This never came up in our meeting, and I thought it was too funny to leave unmentioned...
In our reading for the October 2 meeting Proust granted us a rare visual description of Albertine's body:
"Before Albertine obeyed and took off her shoes, I would open her chemise. Her two little uplifted breasts were so round that they seemed not so much to be an integral part of her body as to have ripened there like fruit; and her belly (concealing the place where a man's is disfigured as thought by an iron clamp left sticking in a statute that has been taken down from its niche) was closed, at the junction of her thighs, by two valves with a curve as languid, as reposeful, as cloistral as that of the horizon after the sun has set. She would take off her shoes, and lie down by my side" (C, 97)
"...Two valves..."
Two valves?!
Hey, that's what he sees. That made me laugh out loud when I read it.

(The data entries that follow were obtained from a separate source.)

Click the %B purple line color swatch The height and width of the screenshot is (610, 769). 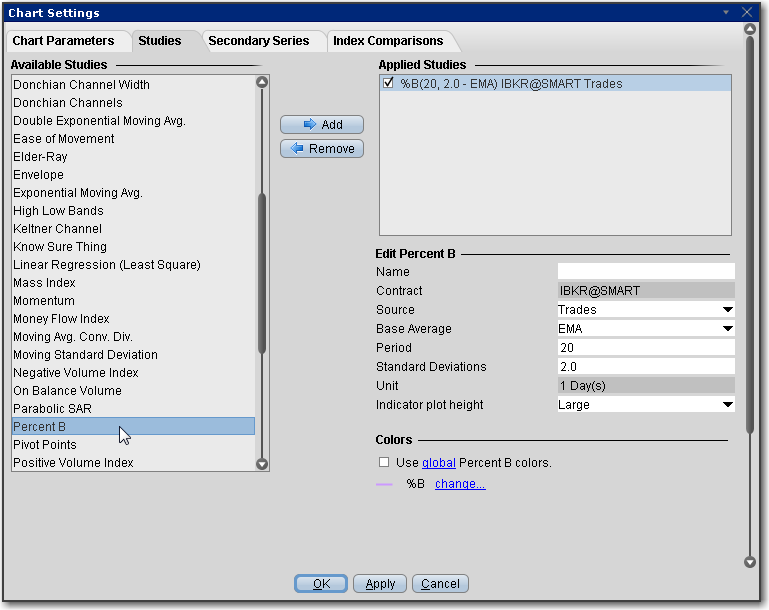(x=384, y=484)
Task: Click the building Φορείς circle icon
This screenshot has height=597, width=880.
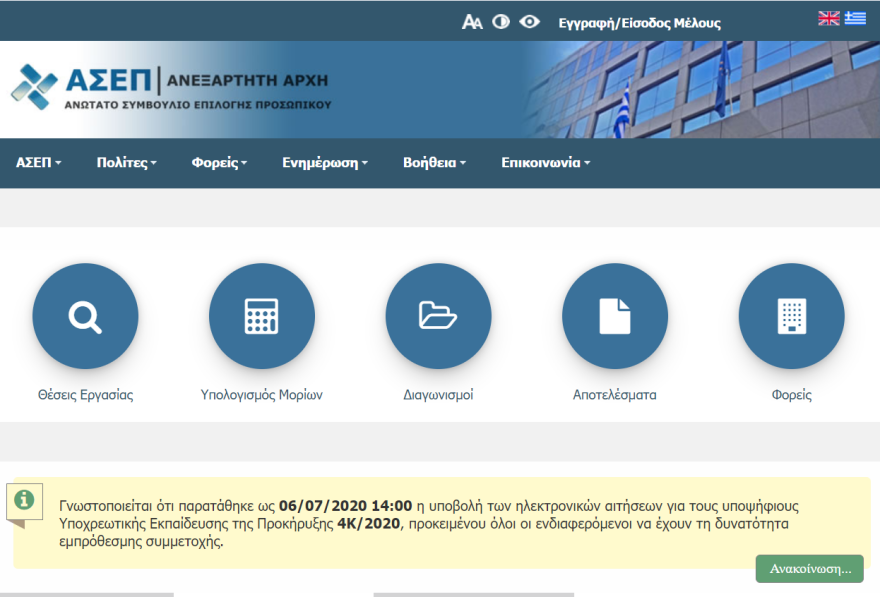Action: coord(791,317)
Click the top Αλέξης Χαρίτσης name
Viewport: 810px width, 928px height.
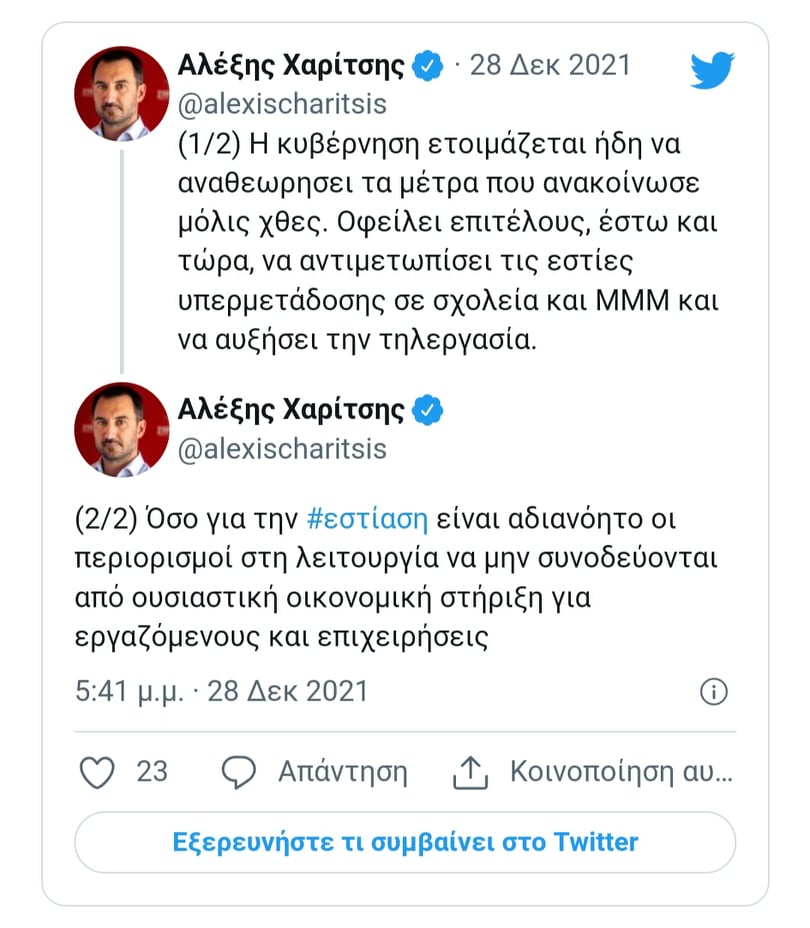(291, 66)
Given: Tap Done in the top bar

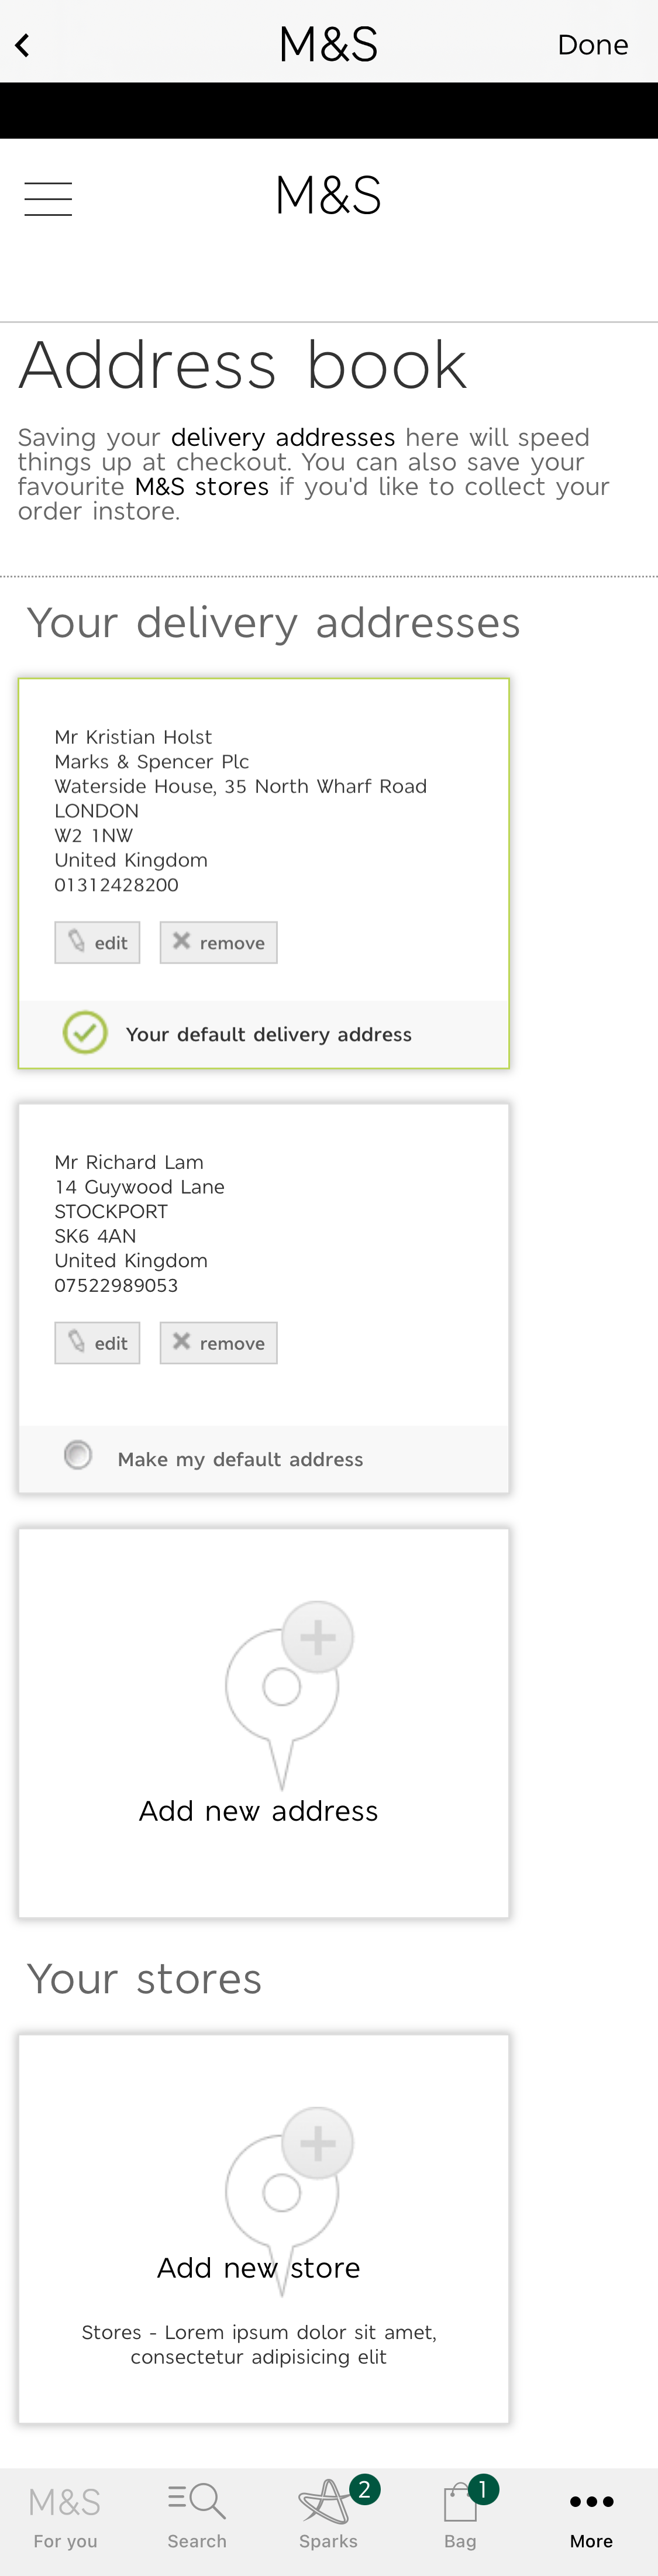Looking at the screenshot, I should [x=592, y=44].
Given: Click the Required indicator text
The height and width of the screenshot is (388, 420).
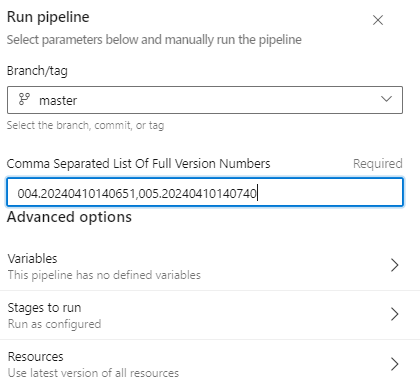Looking at the screenshot, I should (378, 164).
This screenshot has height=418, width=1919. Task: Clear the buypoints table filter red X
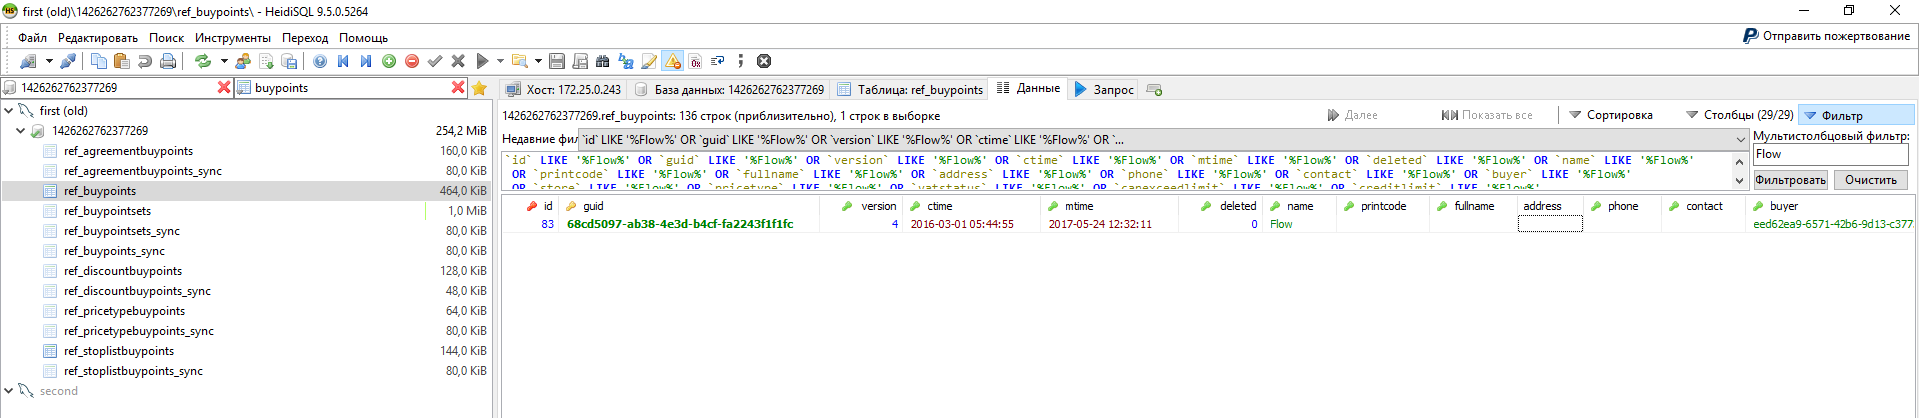pyautogui.click(x=458, y=88)
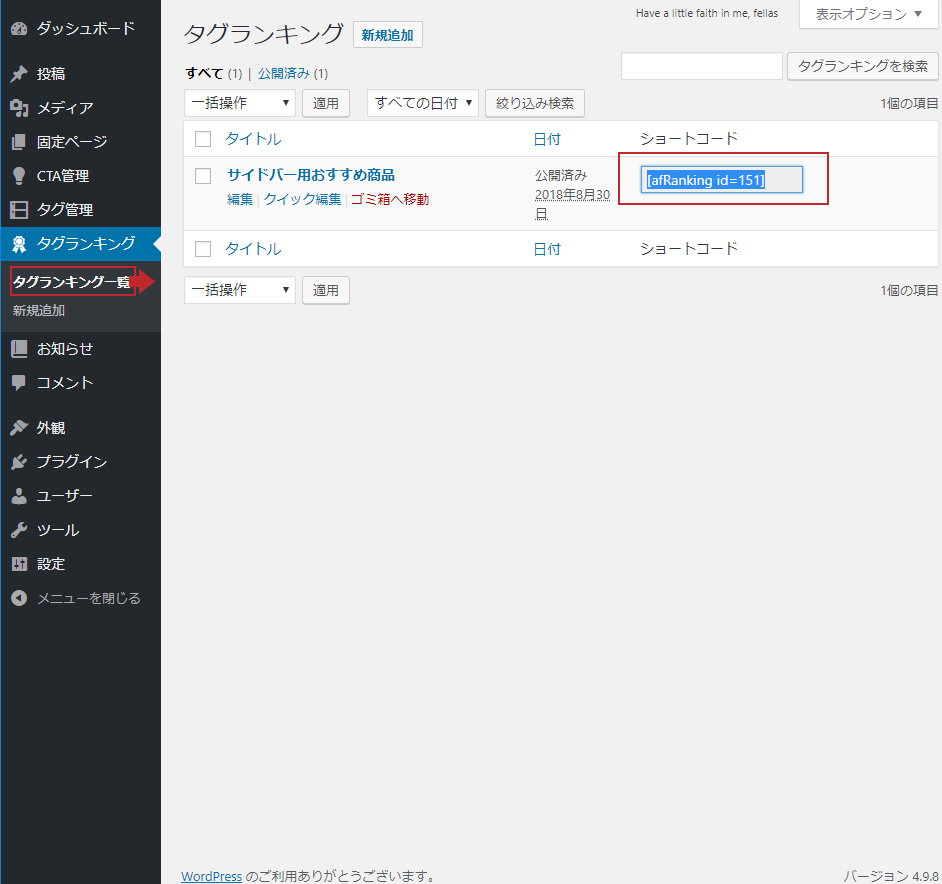Click the paintbrush icon for 外観
This screenshot has width=942, height=884.
[19, 428]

Come to think of it, his descriptions of Albertine's breasts remind me of the speculation that Michelangelo, being homosexual, preferred to use male models for his sculptures of women -- and only added the breasts on as a kind of afterthought.
Doesn't this image of Michelangelo's Night match Proust's description of Albertine's "two little uplifted breasts," which "seemed to have "ripened there like fruit"?
Artistic symmetries through the centuries.